Für das Kind kam jede Hilfe zu spät

Dreijähriger tot durch Ertrinken – Ermittlungen

Dienstag, 21. Juli 2015 | 09:30 Uhr

Bozen – Gegen 14.00 Uhr wurde die Wasserrettung der Berufsfeuerwehr Bozen zu einem Einsatz gerufen.

Der dreijährige Bub Hadid Raza war angeblich nahe der Loretobrücke in der Nähe des Parks der Religionen in den Eisack gestürzt und war daraufhin nicht mehr auffindbar. Sofort wurde Alarm ausgelöst.

In einem gemeinsam koordinierten und durchgeführten Einsatz aller vor Ort gerufenen Einsatzorganisationen wurde die Suche im Wasser durchgeführt. Nach einer intensiven Suche konnte das kleine Kind gesichtet und anschließend geborgen werden. Der Dreijährige trug schwere Verletzungen davon, denen er tragischerweise nach seiner Bergung kurz darauf erlegen ist. Sämtliche Wiederbelebungsversuche schlugen fehl.

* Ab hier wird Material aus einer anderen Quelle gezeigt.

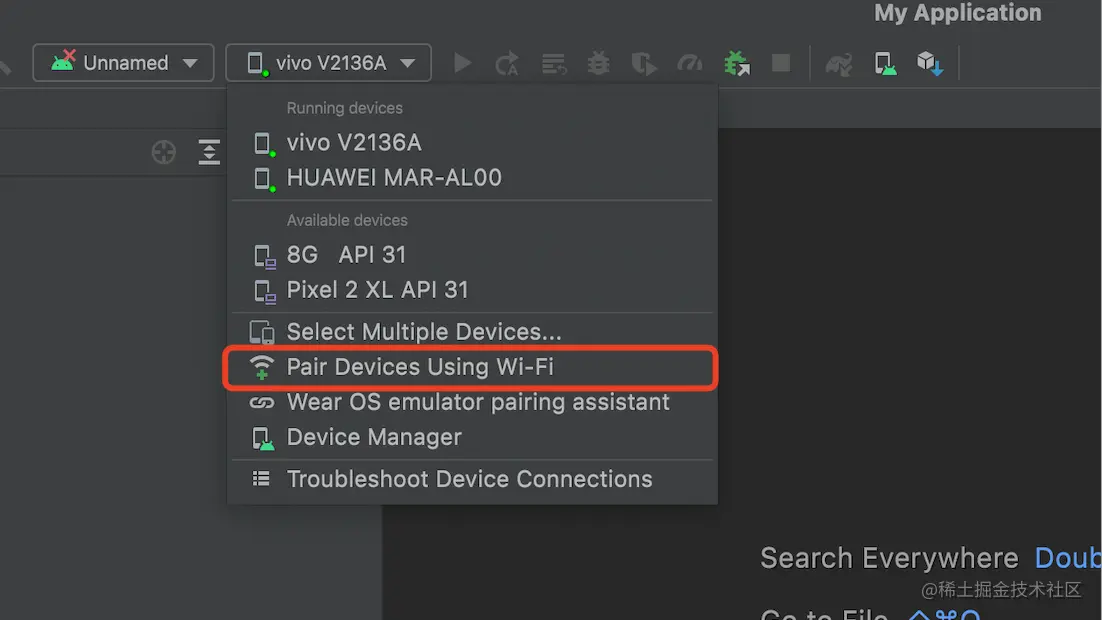Click the green Run app play icon
This screenshot has height=620, width=1102.
pyautogui.click(x=462, y=63)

Neben der Berufsfeuerwehr von Bozen standen folgende Organisationen im Einsatz: Die Freiwilligen Feuerwehren von Bozen, Pfatten, Leifers und Branzoll, die Taucher der Freiwilligen Feuerwehren, die Notfallseelsorge, die Quästur, die Stadtpolizei und der Rettungshubschrauber des Aiut Alpin.

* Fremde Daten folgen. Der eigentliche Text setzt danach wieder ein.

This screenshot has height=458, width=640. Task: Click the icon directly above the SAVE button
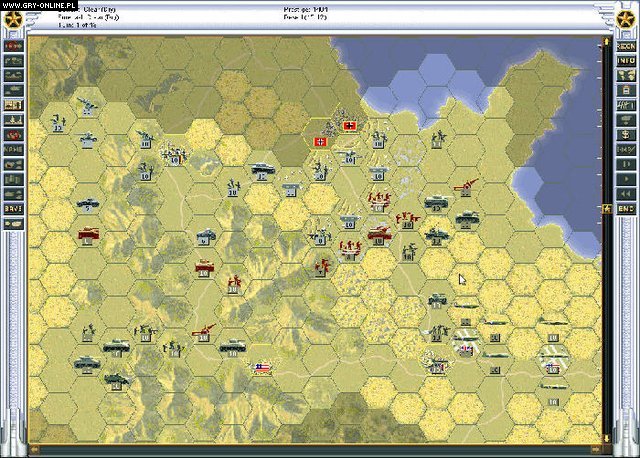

Unterdessen laufen die Ermittlungen der Staatsanwaltschaft nach dem tragischen Unglück auf Hochtouren.

Die pakistanischen Eltern haben Medienberichten zufolge erklärt, dass sich das Kind allein aus der Wohnung in der Trientstraße zum nahegelegenen Park der Religionen begeben habe, um dort zu spielen. Die Familie sei dort öfter mit ihren beiden Kindern hingegangen. Vermutlich hat das Kind in einem Moment der Unachtsamkeit allein die Wohnung verlassen.

Das Kind dürfte sich vom Wasser angezogen gefühlt haben. Womöglich ist es am Uferrand ausgerutscht und in den Fluss gestürzt.

Der Eisack ist in diesem Abschnitt rund 80 Zentimeter tief und fließt mit einer Geschwindigkeit von sechs bis acht Stundenkilometern. Die Staatsanwaltschaft schließt eine Mitschuld der Eltern aus.